"Eh, mau bareng, gak ? Lo ke arah kiri, kan ?", tanyanya seraya membuka kaca helm.
"Hm ? Gue gak ngerepotin ?", aku yang bingung malah balik bertanya.
"Enggak. Udah, ayo naik. Tapi gue anter sampe pecahan jalan aja, ya. Rumah gue ke arah Pasar Minggu soalnya", jawabnya menyenangkan. Aku pun mengangguk dan langsung naik ke motornya.
Aneh sekali. Aku tahu kita seangkatan, tapi aku tidak tahu dia sama sekali. Seolah bisa membaca pikiranku, dia pun memperkenalkan dirinya.
"Gue Ali, anak kelas sebelah. Lo Nindi, kan ? Gue tau lo, kok. Suka ngeliat lo juga kalo dijalan. Makanya tadi lo gue ajak bareng.". Oh, jadi namanya Ali. Baru tahu.
Selama di perjalanan, kami berbicara banyak hal. Apa saja kami bahas. Dan sampailah kami di pecahan jalan yang telah Ali katakan sebelumnya. Aku pun lekas turun karena melihat angkutan umum yang biasa kunaiki mulai mendekat.
"Makasih ya, udah mau nganter sampe sini. Hati-hati !", seruku sambil melambaikan tangan kepadanya. Ia pun membalasnya dengan senyuman dan langsung menggas kembali motornya.
Dan sepanjang malam setelah itu, aku tidak berhenti memikirkannya.
**********
Tiga bulan setelah kejadian itu, tepatnya saat libur kenaikan kelas usai, aku menempati kelas baruku. Tak disangka, Ali menempati kelas yang sama denganku. Dan karena itu, kami pun menjadi semakin akrab.
Suatu sore saat acara sekolah, aku datang sedikit terlambat karena jalanan macet. Selama aku belum tiba di sekolah, Ali terus berkomunikasi denganku melalui SMS. Sesampainya di sekolah, Ali mengirimkan pesan yang isinya dia melihatku. Aku pun mencari-cari sosoknya diantara puluhan orang-orang yang sedang terduduk di lapangan.
"Arah jam sepuluh, Nin.", begitu isi pesannya setelah itu. Dan benar saja, aku melihatnya sedang bersenda gurau dengan temannya. Singkat kata, sepanjang acara sekolah berlangsung, sepanjang itu pula kami berkomunikasi, namun secara tak langsung.
Acara pun akhirnya selesai. Aku yang kala itu sedang berbincang dengan temanku, di hampiri oleh Ali.
"Nindi, pulang sama siapa ?", tanyanya halus. Otomatis, jantungku berdegup di atas normal.
"Aku dijemput papa. Kamu sama siapa ?"
"Oh, aku sama Rudi. Kamu hati-hati ya nanti dijalan. Salam buat papa. Daaa..", katanya kemudian berlalu.
**********
Sudah tak terhitung waktu rasanya, hubungan kami semakin lama semakin menarik. Dan semakin lama, aku semakin menaruh harap padanya. Namun suatu ketika, dikelas Bahasa Indonesia, ada seorang teman yang tak sengaja menyeletukkinya.
"Eh, Li, sst ! Itu, si Fina.", kata seorang teman sambil menunjuk ke arah seorang perempuan yang melintasi kelasku. Secara spontan, Ali pun menengok keluar sambil senyum-senyum sendiri. Tanpa sepengetahuannya, aku memperhatikan dan mencerna setiap kejadian yang baru saja terpandang di mataku. Dan tanpa sepengetahuannya pula, hatiku seakan menjerit.

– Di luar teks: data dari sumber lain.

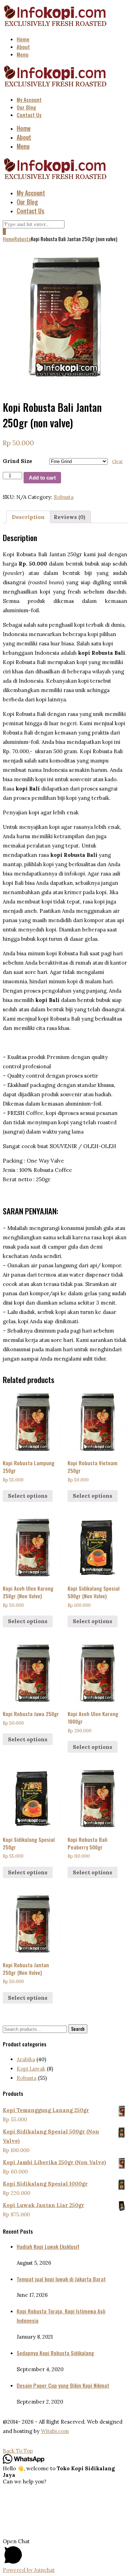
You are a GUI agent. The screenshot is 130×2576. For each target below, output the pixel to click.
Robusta (22, 239)
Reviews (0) (69, 517)
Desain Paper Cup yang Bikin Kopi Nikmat (63, 2385)
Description (28, 517)
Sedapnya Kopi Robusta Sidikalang (55, 2353)
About (23, 46)
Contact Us (29, 115)
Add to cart (42, 478)
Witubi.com (55, 2431)
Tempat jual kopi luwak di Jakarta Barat (61, 2279)
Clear (117, 461)
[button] (65, 2552)
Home (23, 39)
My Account (29, 99)
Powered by (29, 2570)
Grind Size (17, 461)
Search (78, 2028)
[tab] (28, 517)
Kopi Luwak (31, 2068)
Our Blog (26, 107)
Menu (22, 54)
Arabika (26, 2059)
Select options (27, 1496)
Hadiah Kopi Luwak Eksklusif (48, 2246)
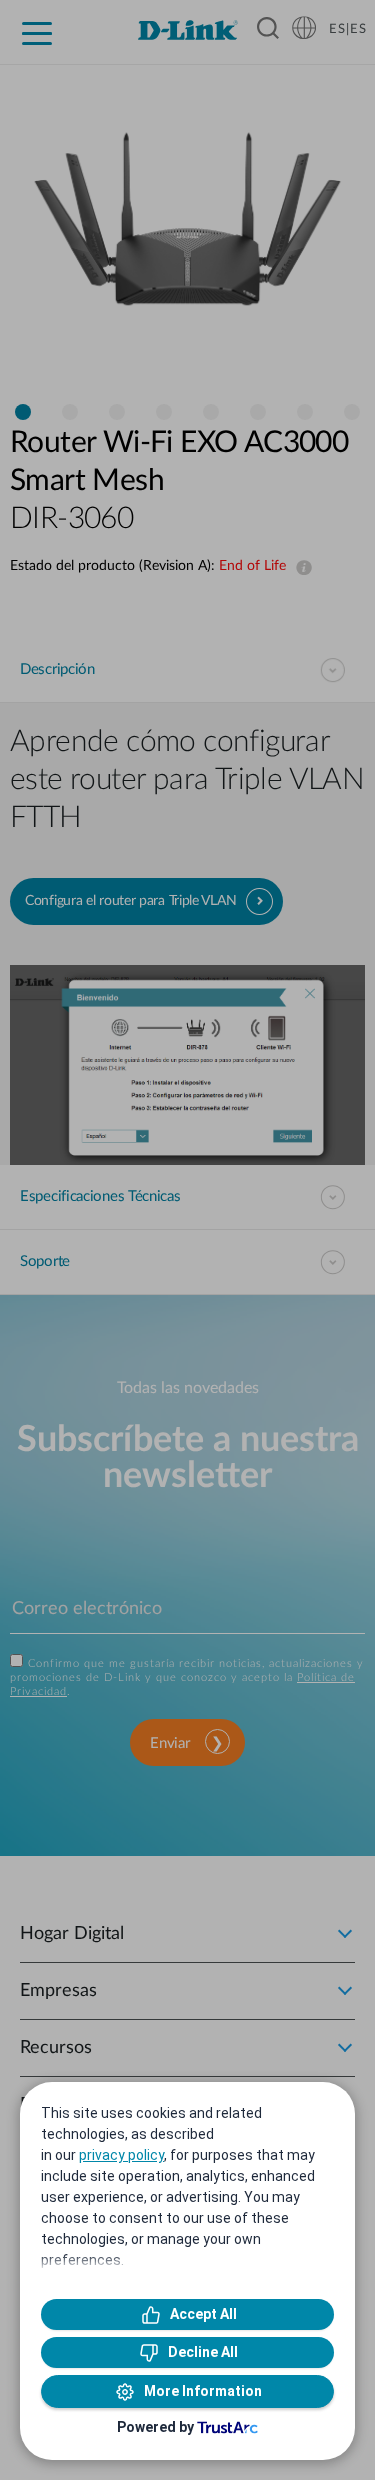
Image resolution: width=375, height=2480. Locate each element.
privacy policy (121, 2155)
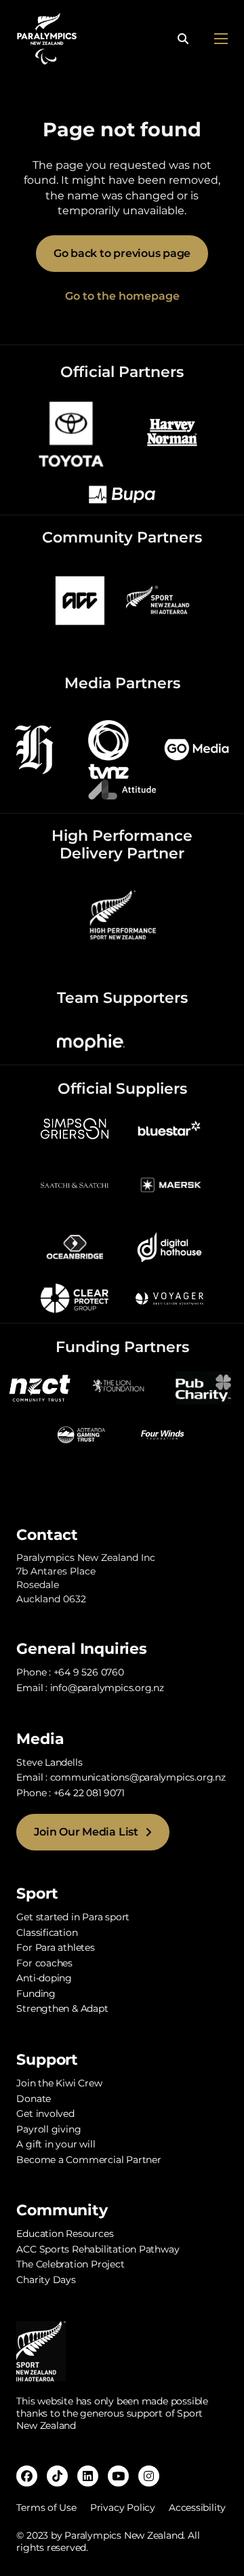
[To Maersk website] (169, 1184)
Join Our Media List (86, 1831)
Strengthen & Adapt (62, 2008)
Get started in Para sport (72, 1917)
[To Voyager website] (169, 1297)
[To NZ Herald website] (34, 748)
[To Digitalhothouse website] (169, 1246)
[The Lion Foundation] (122, 1386)
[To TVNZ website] (108, 748)
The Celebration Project (70, 2264)
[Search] (183, 38)
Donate (33, 2099)
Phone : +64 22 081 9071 (70, 1793)
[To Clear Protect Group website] (74, 1297)
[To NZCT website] (41, 1386)
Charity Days (45, 2280)
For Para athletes (55, 1947)
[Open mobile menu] (221, 38)
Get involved (45, 2113)
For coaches (44, 1963)
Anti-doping (44, 1978)
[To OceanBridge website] (74, 1246)
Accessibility (197, 2507)
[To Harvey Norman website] (172, 432)
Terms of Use (46, 2507)
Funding (36, 1993)
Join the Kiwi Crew (59, 2083)
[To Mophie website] (91, 1041)
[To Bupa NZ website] (122, 494)
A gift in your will (55, 2144)
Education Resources (64, 2233)
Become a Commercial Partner (88, 2160)
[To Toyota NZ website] (71, 432)
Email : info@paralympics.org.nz (90, 1688)
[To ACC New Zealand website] (79, 599)
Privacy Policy (122, 2507)
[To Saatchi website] (74, 1184)
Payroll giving (48, 2129)
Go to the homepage (122, 296)
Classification (46, 1932)
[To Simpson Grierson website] (74, 1127)
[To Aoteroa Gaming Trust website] (81, 1433)
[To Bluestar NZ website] (169, 1127)
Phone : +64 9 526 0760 (69, 1672)
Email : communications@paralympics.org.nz (120, 1777)
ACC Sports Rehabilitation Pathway (97, 2249)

Sejak menikmati peristiwa tersebut, aku mulai berpikir sedikit irrasional. Terjadi ketidaksinkronan antara hati dan pikiranku. Hatiku berkata bahwa hal tadi hanyalah iseng atau candaan biasa. Namun otakku bilang, terang saja hal itu bukan main-main. Tapi, aku merasa sakit setiap hal serupa terjadi begitu saja di hadapanku.

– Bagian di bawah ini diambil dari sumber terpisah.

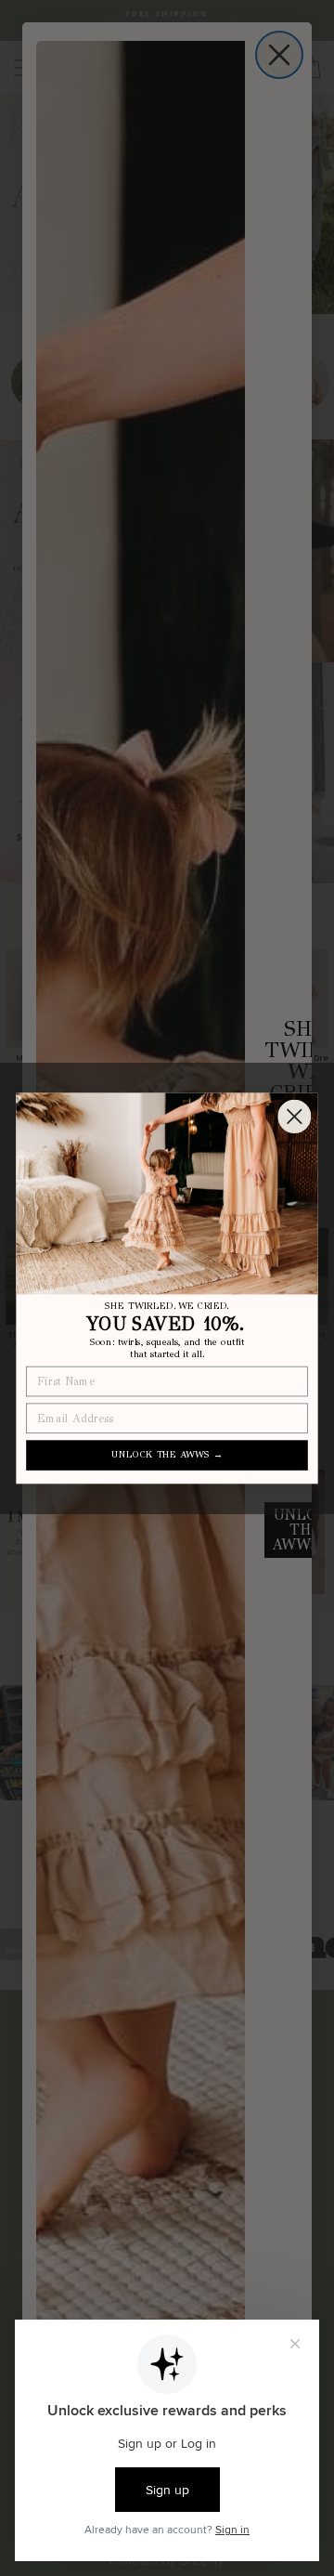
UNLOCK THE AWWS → (166, 1453)
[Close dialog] (294, 1116)
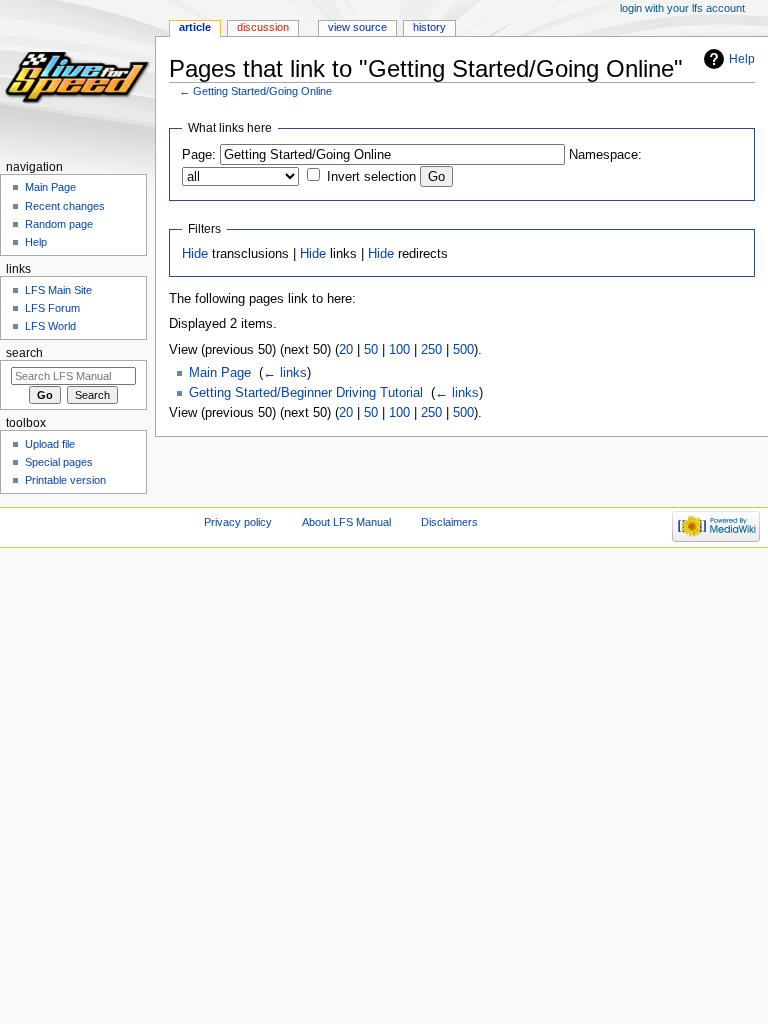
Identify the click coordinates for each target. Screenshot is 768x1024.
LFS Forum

Semakin sering terjadinya peristiwa tersebut, semakin renggang juga hubungan kami. Harap demi harap yang aku tanami kini mungkin telah rusak sehingga tak bisa kusemai. Tapi aku, yang sudah begitu lama dan lelah menunggu, membiarkan saja hal ini terjadi. Walaupun kadang, aku seperti kehilangan sosoknya yang suka menghibur dan menemani. Tapi, daripada aku membodohi dan terbodohi karena menunggu sendiri, lebih baik aku lepas saja semuanya. Namun, meski tak pernah memiliki, merelakannya tetap saja menyakitkan hati.